Exercise. Work through the material below and count the lines holding the word "each"; give that count and nothing more.
━━━━━━━━━━
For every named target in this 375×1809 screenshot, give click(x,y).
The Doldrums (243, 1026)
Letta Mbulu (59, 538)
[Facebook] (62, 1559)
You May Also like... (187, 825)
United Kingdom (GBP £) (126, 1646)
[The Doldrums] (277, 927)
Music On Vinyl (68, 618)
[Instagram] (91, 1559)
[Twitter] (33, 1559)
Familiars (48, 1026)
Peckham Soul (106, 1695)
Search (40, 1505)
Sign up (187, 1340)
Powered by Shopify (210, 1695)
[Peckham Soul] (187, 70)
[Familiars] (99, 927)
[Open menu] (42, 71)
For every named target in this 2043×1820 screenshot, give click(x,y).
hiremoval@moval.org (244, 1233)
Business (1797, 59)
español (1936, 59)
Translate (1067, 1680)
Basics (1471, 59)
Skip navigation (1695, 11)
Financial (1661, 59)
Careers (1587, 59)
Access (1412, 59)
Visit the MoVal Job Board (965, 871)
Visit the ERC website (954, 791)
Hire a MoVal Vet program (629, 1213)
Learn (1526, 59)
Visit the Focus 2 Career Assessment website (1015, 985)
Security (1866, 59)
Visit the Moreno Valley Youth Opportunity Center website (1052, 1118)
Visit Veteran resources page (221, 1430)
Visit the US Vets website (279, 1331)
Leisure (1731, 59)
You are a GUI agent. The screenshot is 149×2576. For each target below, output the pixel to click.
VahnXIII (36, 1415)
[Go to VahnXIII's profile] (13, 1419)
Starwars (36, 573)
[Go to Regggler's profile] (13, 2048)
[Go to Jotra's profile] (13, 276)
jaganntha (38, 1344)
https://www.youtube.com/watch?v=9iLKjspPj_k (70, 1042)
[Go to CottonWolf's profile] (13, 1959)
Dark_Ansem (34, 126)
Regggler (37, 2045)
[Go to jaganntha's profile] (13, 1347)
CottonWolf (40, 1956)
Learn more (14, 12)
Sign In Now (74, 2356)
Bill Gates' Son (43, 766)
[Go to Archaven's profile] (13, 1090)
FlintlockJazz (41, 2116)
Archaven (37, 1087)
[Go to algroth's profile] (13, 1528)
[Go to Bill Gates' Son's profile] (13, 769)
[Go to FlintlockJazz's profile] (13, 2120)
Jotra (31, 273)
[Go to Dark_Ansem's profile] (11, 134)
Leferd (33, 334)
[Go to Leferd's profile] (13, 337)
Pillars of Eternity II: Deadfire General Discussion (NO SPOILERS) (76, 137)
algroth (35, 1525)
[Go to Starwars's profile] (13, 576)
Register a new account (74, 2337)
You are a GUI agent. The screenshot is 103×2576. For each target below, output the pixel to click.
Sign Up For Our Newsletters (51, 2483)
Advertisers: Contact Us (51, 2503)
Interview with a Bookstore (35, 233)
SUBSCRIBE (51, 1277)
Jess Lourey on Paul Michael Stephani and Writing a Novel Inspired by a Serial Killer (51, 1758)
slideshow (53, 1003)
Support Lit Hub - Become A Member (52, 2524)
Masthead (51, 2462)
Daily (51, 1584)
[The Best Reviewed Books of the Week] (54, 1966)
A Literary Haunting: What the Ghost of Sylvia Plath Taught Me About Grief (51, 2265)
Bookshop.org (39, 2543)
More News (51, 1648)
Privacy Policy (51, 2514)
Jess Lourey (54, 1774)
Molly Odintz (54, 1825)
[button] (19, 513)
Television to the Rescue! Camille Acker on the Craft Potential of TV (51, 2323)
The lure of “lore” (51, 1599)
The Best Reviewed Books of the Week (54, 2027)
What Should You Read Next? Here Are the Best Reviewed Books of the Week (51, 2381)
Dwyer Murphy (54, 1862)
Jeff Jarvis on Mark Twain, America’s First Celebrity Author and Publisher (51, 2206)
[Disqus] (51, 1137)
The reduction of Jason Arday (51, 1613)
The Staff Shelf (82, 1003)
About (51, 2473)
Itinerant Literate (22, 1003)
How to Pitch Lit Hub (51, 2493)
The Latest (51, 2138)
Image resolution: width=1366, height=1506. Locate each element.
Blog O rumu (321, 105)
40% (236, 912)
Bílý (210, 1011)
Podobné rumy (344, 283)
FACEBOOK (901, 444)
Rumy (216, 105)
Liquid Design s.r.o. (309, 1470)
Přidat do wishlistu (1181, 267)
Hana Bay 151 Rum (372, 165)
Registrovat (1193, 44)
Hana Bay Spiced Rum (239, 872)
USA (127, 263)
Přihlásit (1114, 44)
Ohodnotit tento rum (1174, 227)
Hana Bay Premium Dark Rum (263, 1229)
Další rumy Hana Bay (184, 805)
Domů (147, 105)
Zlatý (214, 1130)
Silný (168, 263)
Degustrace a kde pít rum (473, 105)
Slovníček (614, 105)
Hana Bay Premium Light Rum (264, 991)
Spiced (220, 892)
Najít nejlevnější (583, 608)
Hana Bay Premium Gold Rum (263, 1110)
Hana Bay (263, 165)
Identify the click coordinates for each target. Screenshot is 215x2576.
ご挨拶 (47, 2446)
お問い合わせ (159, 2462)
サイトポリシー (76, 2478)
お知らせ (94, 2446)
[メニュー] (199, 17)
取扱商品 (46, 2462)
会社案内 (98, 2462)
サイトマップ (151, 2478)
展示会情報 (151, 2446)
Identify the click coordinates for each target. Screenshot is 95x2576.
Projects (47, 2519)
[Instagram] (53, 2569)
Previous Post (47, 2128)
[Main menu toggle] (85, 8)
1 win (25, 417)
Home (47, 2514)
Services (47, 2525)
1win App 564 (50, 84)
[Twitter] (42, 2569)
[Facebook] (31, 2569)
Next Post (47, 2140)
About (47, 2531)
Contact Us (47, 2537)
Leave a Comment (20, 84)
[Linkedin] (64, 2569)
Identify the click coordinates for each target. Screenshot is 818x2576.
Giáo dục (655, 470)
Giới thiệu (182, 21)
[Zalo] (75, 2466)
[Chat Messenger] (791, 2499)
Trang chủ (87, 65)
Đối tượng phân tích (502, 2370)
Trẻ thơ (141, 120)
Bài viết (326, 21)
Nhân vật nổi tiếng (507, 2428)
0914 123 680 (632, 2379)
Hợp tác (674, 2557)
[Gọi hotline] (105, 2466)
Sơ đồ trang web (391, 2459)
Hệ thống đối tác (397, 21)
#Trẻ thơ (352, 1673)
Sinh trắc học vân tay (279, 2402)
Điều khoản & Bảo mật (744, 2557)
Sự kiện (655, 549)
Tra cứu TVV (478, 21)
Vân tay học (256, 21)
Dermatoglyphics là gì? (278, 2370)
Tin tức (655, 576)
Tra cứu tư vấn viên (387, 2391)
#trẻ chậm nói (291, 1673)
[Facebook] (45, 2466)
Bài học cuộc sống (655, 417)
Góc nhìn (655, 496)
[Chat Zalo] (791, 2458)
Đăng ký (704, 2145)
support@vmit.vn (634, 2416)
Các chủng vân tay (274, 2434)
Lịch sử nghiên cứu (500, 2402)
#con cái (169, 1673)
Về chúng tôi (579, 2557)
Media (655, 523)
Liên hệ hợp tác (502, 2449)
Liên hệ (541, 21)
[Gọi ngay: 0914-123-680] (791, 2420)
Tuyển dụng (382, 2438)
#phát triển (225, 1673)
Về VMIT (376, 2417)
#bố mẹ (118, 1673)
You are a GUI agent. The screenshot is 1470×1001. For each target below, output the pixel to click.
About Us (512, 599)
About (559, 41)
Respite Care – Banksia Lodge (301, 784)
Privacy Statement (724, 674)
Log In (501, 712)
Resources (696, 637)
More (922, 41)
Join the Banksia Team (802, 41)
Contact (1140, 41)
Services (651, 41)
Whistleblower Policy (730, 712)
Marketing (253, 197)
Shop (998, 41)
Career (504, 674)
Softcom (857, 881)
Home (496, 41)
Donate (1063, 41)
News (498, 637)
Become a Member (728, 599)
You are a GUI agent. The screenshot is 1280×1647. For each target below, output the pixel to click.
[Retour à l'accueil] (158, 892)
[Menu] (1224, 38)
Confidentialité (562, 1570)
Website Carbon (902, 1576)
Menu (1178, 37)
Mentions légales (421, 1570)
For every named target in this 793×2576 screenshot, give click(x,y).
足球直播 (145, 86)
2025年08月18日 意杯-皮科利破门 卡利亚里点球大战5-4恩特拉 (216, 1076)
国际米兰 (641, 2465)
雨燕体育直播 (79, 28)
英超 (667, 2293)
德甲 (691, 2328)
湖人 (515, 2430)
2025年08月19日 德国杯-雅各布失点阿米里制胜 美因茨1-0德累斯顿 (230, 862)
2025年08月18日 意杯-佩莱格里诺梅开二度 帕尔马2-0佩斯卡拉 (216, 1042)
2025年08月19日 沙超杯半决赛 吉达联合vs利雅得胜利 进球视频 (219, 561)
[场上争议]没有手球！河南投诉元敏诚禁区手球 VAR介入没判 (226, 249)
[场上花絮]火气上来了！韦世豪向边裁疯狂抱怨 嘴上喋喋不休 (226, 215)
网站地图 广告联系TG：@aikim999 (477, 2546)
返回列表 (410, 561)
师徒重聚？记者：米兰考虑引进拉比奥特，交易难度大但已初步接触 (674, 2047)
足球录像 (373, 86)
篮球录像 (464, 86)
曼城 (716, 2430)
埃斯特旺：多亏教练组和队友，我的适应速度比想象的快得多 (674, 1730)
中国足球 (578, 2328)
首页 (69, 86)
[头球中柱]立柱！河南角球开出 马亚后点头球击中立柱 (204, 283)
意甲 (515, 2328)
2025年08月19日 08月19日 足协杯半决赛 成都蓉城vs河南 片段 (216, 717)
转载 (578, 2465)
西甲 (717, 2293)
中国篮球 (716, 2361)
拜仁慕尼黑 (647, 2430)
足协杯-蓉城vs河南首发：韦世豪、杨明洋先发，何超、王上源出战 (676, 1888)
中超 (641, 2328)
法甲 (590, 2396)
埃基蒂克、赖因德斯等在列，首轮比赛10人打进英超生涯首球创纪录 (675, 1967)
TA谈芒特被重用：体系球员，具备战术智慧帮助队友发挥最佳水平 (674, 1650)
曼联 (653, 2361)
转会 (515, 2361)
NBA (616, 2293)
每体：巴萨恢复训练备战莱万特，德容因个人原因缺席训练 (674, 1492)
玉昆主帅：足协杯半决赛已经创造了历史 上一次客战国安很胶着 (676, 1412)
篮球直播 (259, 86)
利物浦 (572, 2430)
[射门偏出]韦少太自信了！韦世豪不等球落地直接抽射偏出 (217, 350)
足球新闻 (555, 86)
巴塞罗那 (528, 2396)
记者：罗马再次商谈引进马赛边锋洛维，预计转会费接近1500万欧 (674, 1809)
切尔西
━━━━━━━━━━
Output for this task. 8